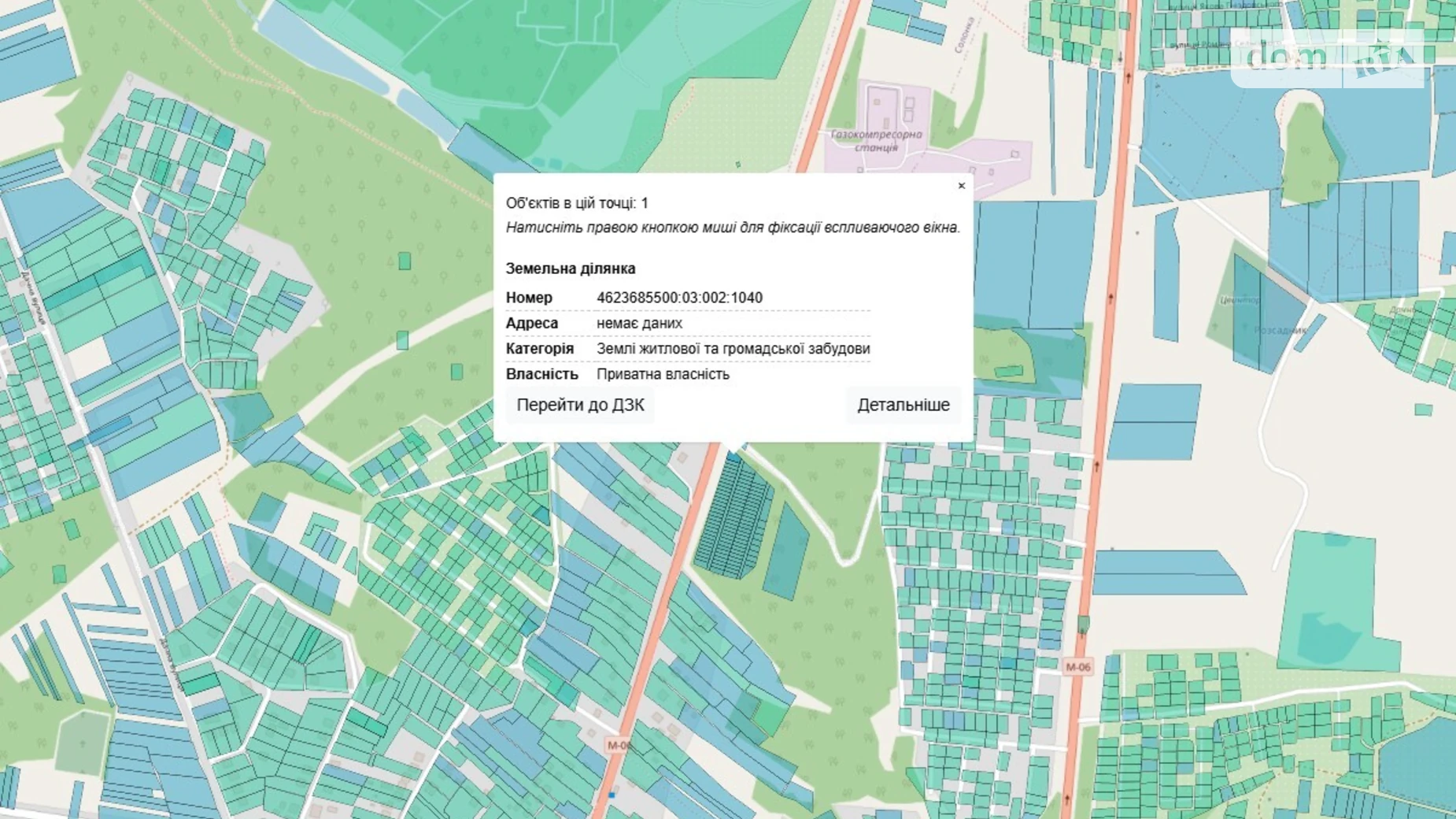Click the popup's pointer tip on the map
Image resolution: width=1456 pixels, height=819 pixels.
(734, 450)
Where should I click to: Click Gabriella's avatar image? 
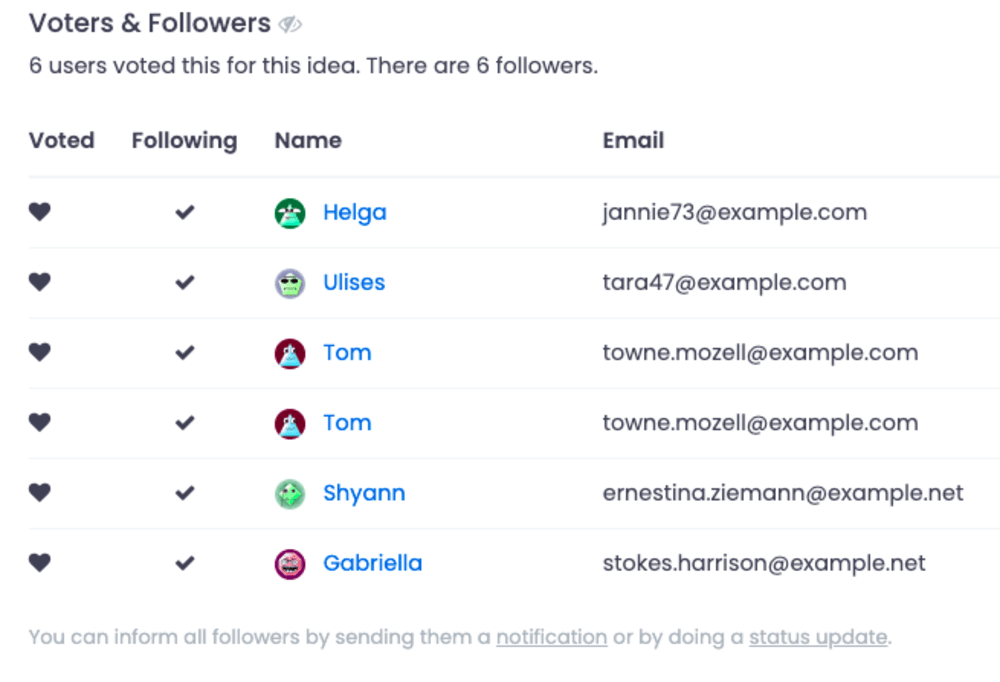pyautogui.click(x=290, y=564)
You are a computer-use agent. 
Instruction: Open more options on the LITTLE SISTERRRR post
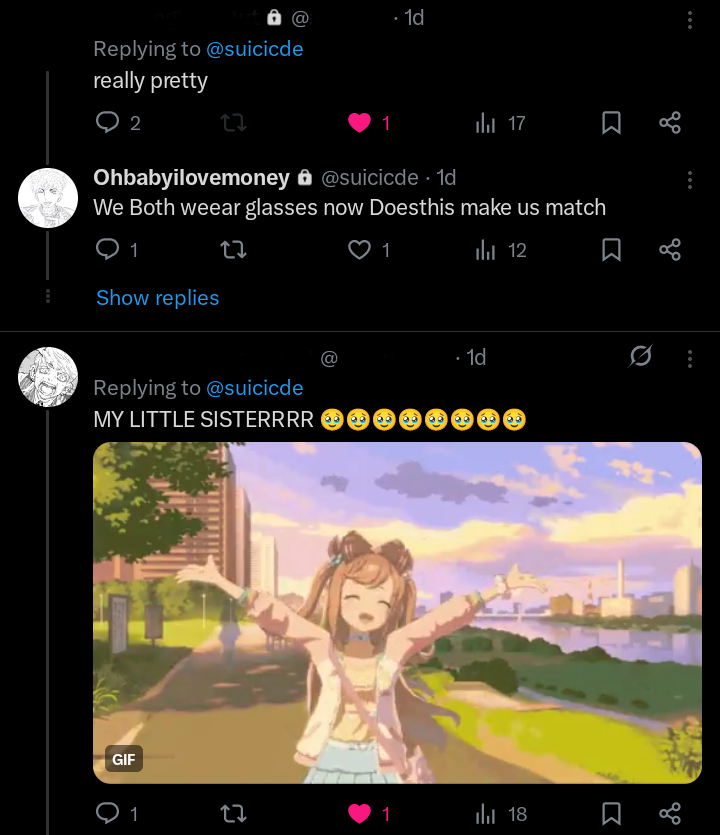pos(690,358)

● ● ● ● ● ● ●

**YOUR INSTRUCTIONS:** All lines above between the line that contains "Where should I" and the last line of the entries, both included, must be transcribed exactly. No pictures are to appear.

**RESPONSE FOR THIS EXERCISE:**
Where should I click to: Click Gabriella's avatar image? 
pyautogui.click(x=290, y=564)
You are a computer-use agent. 
Instruction: Open more options on the LITTLE SISTERRRR post
pos(690,358)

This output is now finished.